> Data shown
◇ ◇ ◇ ◇ ◇

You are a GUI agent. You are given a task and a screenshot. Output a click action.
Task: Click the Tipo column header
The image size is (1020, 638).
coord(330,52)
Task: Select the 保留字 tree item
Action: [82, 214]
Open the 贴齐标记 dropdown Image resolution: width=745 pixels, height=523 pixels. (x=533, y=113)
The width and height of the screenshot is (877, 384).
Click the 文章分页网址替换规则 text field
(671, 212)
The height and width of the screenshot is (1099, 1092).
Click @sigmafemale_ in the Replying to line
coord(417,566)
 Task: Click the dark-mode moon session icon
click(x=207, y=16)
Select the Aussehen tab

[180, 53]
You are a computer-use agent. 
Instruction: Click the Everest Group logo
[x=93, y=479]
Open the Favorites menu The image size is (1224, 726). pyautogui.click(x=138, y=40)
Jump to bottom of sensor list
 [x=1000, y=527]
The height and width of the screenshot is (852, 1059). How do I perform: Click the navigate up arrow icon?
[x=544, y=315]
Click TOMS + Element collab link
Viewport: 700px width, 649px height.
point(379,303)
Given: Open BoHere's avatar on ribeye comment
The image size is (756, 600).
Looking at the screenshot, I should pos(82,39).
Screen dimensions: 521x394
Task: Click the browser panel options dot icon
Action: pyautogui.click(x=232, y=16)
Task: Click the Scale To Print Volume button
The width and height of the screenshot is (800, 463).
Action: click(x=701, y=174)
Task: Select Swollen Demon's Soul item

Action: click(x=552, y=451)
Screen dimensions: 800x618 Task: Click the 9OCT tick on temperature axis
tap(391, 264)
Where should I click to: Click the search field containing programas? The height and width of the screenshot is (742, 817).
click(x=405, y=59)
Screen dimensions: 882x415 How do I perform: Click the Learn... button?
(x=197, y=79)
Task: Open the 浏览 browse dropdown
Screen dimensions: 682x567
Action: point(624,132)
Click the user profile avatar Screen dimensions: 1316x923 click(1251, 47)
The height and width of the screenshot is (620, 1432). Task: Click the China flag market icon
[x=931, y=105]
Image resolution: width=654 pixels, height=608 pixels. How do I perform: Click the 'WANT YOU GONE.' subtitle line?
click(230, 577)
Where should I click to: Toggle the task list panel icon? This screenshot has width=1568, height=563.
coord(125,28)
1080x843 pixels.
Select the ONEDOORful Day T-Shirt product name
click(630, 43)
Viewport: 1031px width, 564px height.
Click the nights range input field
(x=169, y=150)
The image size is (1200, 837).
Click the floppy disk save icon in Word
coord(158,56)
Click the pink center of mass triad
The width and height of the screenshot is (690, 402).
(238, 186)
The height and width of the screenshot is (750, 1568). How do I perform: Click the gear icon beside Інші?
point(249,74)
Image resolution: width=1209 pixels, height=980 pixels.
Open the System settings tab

◇ ◇ ◇ ◇ ◇

> Brief
Make a copy of each line in the records that has the word "avatar".

> Answer area
Given: Open BoHere's avatar on ribeye comment
Click the user profile avatar Screen dimensions: 1316x923 click(1251, 47)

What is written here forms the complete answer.